Thursday, September 28, 2017

After 150 attend meeting, Union County says more workshops needed on controversial Phosphate mine threatening Santa Fe River

On Monday, September 18, about a 150 people crowded into Union County High School auditorium in Lake Butler to participate in the hearing regarding amendments to the county’s Comprehensive Plan and Land Development Regulations.

HPS II Enterprises has proposed a Phosphate mine on 10,000 acres in Bradford and Union counties straddling the New River, a tributary of the Santa Fe. About 130 residents came out to oppose the mine in Bradford County in August.

The Union County Board of County Commissioners imposed a 1 year moratorium over a year ago on mining in order to revisit their Comprehensive Plan and revise their Land Development Regulations regarding mining.
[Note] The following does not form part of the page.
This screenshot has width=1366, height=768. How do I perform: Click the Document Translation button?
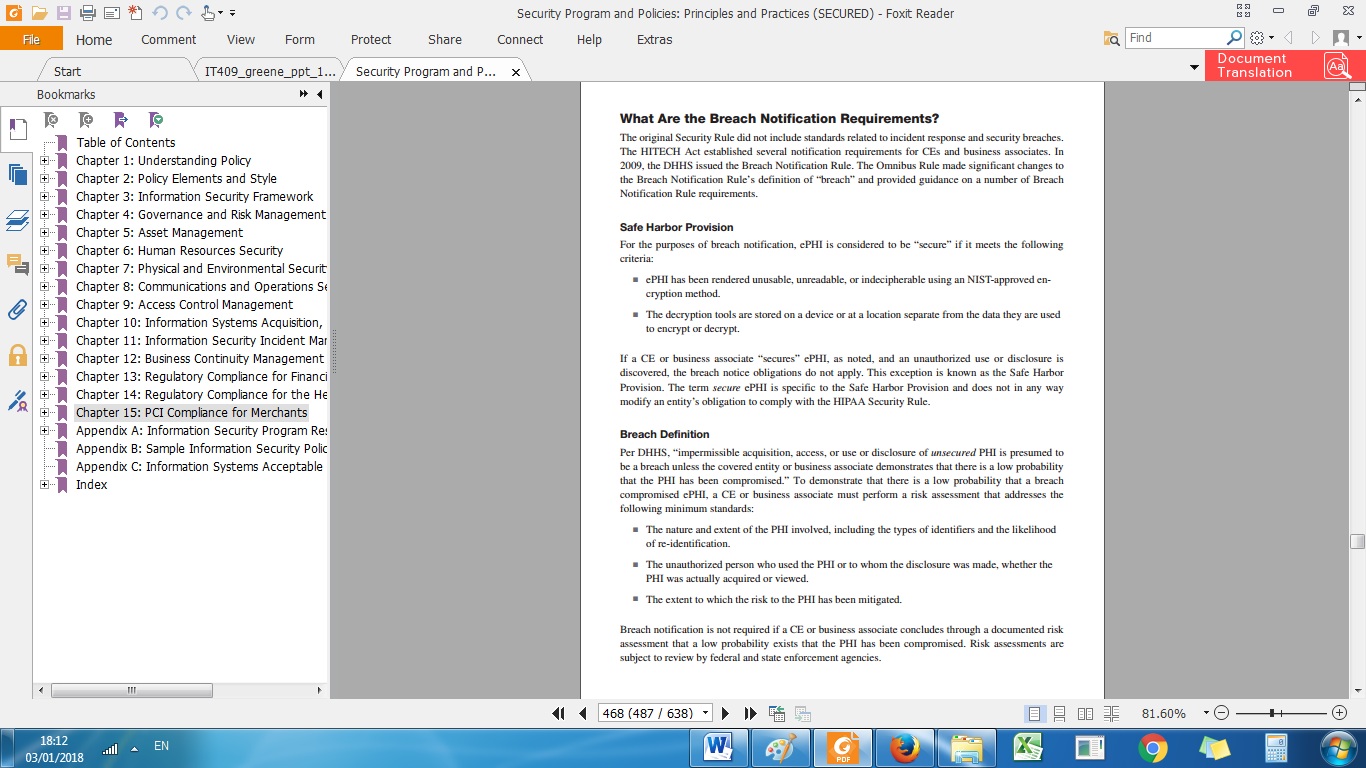[x=1282, y=66]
People from all walks of life testified before the Board of Commissioners; most spoke about water and air pollution, and the change to their rural lifestyle. Alachua County Commission Chair, Ken Cornell; Sierra Club Suwannee St. Johns Chair, Whitey Markle and several others suggested tabling the proposed amendments for further deliberation.  Merrillee Malwitz-Jipson, speaking as a resident of the Santa Fe River, is concerned about loss of habitat for the Oval Pigtoe Mussel that resides in the New River system and is a Federally Endangered species that warrants protection by the Federal Fish and Wildlife Service.

A staunch advocate against phosphate mining, Louella Phillips, drove from Polk County, FL to explain the real life consequences of living with phosphate mining surrounding her home in Bartow and the Alafia River. 

The Commissioners took all sides into consideration and voted to hold workshops in the upcoming months to have more discussions on improving the regulations to protect its residents and water systems.

The citizens are well organized and stand their ground with facts.  Allowing mining in wetlands adjacent to the New River which flows directly into the upper Santa Fe River will be harmful to the downstream system.  Tabling the amendments will provide even more time to finalize the Land Development Regulations through a public workshop process.